Will Greece and Italy’s debt crisis threaten the European banking system?
The debt problems in Greece and Italy are threatening to spill over into the European banking system. According to the IMF, European banks face a €200 billion credit risk stemming from direct exposure to government debt issued by Greece, Portugal, Ireland, Spain, Italy and Belgium.
How unpredictable is the euro crisis?
The current sovereign debt crisis in the euro area has shown a similar degree of unpredictability. When a small euro area country got into difficulties, others were gradually affected, according to the depth of correlation between their domestic markets and financial instruments. Contagion is very difficult to anticipate.
How has the European financial crisis affected the global economy?
Simply put the financial crisis of the European states has impacted the financial condition of European banks and all holders of European debt wherever they are located, and this negative reaction had impacted all of Europe and the global economy.
How much did the 2011 EU bailout Save Ireland?
In July 2011, European leaders agreed to cut the interest rate that Ireland was paying on its EU/IMF bailout loan from around 6% to between 3.5% and 4% and to double the loan time to 15 years. The move was expected to save the country between 600–700 million euros per year.
When did the eurozone countries exit the second bailout?
In March 2012, Greece received its second bailout. Both Spain and Cyprus received rescue packages in June 2012. Return to economic growth and improved structural deficits enabled Ireland and Portugal to exit their bailout programmes in July 2014. Greece and Cyprus both managed to partly regain market access in 2014.
How much did the EU bailout of 2010 save the Euro?
This followed a bailout in May 2010, where EU leaders and the International Monetary Fund pledged 720 billion euros (about $920 billion) to prevent the debt crisis from triggering another Wall Street flash crash. 8 The bailout restored faith in the euro, which slid to a 14-month low against the dollar. 9
Does the eurozone’s governance construction exacerbate macroeconomic divergence?

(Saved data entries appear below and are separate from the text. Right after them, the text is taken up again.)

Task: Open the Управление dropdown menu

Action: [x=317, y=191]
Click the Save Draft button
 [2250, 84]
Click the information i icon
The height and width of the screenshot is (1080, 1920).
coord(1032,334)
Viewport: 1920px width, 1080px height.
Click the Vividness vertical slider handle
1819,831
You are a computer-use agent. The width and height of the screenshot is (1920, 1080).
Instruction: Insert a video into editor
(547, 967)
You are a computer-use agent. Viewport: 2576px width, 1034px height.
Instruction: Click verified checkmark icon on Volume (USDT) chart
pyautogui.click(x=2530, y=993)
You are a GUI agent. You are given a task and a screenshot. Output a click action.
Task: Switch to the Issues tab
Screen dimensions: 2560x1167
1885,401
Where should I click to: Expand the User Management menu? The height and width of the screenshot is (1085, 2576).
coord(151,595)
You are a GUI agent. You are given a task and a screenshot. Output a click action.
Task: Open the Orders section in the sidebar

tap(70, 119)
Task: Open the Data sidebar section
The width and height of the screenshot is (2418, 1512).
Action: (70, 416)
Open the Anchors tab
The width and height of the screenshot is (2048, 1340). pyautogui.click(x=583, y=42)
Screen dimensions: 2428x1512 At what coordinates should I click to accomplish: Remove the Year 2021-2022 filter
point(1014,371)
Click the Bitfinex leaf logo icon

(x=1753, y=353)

Imperfections in the Eurozone’s governance construction to react effectively exacerbated macroeconomic divergence. Eurozone member states could have alleviated the imbalances in capital flows and debt accumulation in the South by coordinating national fiscal policies.
Will the Eurobonds lead to higher interest rates?
By competing with Treasurys, the Eurobonds could lead to higher interest rates in the U.S. If those countries had defaulted, it would have been worse than the 2008 financial crisis.